Talk:INTERNETARCHIVE.BAK
A note on the end-user drives
I feel it is really critical that the drives or directories sitting in the end-user's location be absolutely readable, as a file directory, containing the files. Even if that directory is inside a .tar or .zip or .gz file. Making it into a encrypted item should not happen, unless we make a VERY SPECIFIC, and redundant channel of such a thing. --Jscott 00:01, 2 March 2015 (EST)
- A possibility is that it's encrypted but easy to unencrypt, so that its harder to fake hashes to it but it can be unpacked into useful items even without the main support network there.
Potential solutions to the storage problem
Tape
- Is there a good reason why all these admittedly cool, but rather convoluted and extremely difficult to restore from distributed solutions are being considered before the obvious one -- tape backup? A few T10000D tape drives operating in parallel would back up the Archive vastly faster and vastly more reliably. Enough tapes to store 21 PB would take up less than a cublc meter.
- This project is separate from any "official" project that Internet Archive would like to do. with regards to backups. It is an experiment meant to think out ideas and maybe have a nice ad-hoc approach to the idea of another location. For the record, though, you just quoted a solution (propietary, as a bonus, although I assume you would think LTO was fine) that has an immediate cost of hundreds of thousands of dollars. --Jscott 10:41, 6 March 2015 (EST)

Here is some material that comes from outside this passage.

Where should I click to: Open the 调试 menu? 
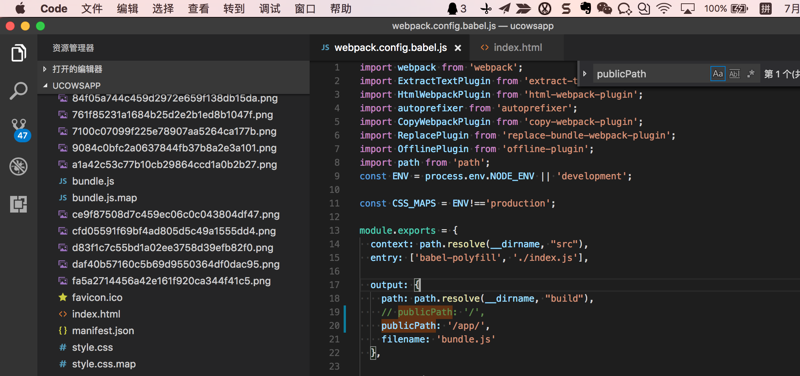point(269,9)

- Here's a report about the effectiveness of LTO over T10000D and other more proprietary solutions (among other things, when Oracle decides to stop making drives, the tapes are much less useful). [1]
Tahoe-LAFS
- Tahoe-LAFS - decentralized (mostly), client-side encrypted file storage grid
- Requires central introducer and possibly gateway nodes
- Any storage node could perform a Sybil attack until a feature for client-side storage node choice is added to Tahoe.
git-annex
- git-annex - allows tracking copies of files in git without them being stored in a repository
- Also provides a way to know what sources exist for a given item. git-annex is not (AFAIK) locked to any specific storage medium. -- yipdw
Right now, git-annex seems to be in the lead. Besides being flexible about the sources of the material in question, the developer is a member of Archive Team AND has been addressing all the big-picture problems for over a year.

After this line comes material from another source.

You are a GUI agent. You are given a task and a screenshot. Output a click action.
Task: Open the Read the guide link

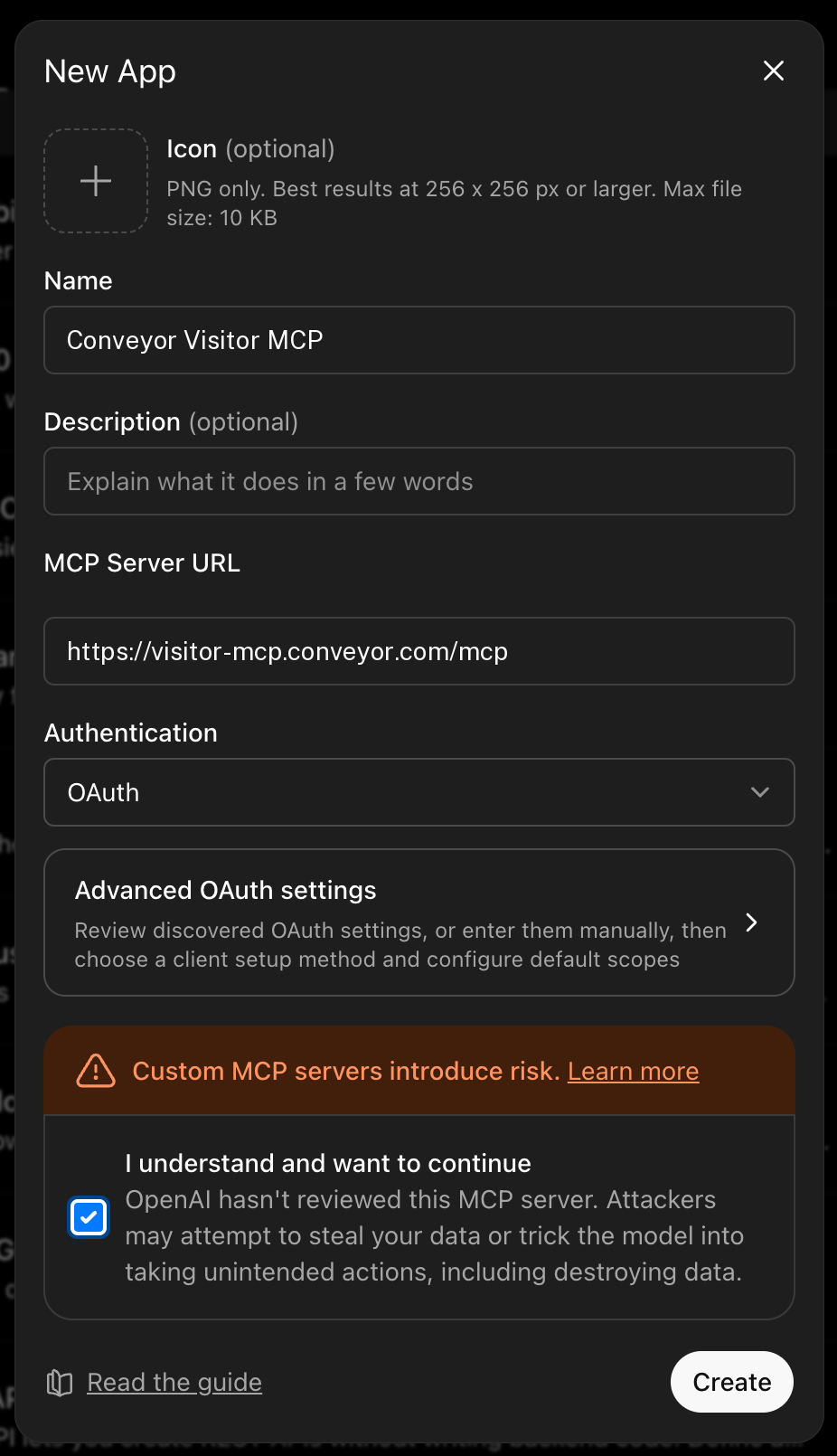point(174,1383)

Full worked proposed design for using git-annex for this: https://git-annex.branchable.com/design/iabackup/ -- joeyh
Other
- STORJ - blockchain based private cloud storage.
- IPFS - "You can loosely think of ipfs as git + bittorrent + dht + web."
- Permacoin - Repurposing Bitcoin Work for Data Preservation
- Compact Proofs of Retrievability
- Camlistore - your personal storage system for life
See Also
Don't forget about the options enumerated as part of the Valhalla project (particularly the software options); this is much the same thing.
Other anticipated problems
- Users tampering with data - how do we know data a user stored has not been modified since it was pulled from IA?
- Proposed solution: have multiple people make their own collection of checksums of IA files. --Mhazinsk 00:10, 2 March 2015 (EST)
- All IA items already include checksums in the _files.xml. So there could be an effort to back up these xml files in more locations than the data itself (should be feasible since they are individually quite small).
- To prevent false claims of "having the data" when it is actually deleted, perhaps some kind of proof-of-data scheme where an 'authorative node' (ie. trusted) randomly 'challenges' clients to provide a checksum of a given chunk of data, after XORing it with a certain key? That way a node cannot "pre-calculate" checksums, and if it tries to do so anyway, it'll need to store more checksum data than if it were to just store the original files. Definitely needs attention from a cryptographer as to exact implementation, but might work. Does mean that there always needs to be a known-valid copy of the original data, for the proof-of-data scheme to work, so might leave an exposure window when the original data is lost, where a particularly quick adversary could remove the data straight away. Joepie91 backup 20:25, 12 March 2015 (EDT)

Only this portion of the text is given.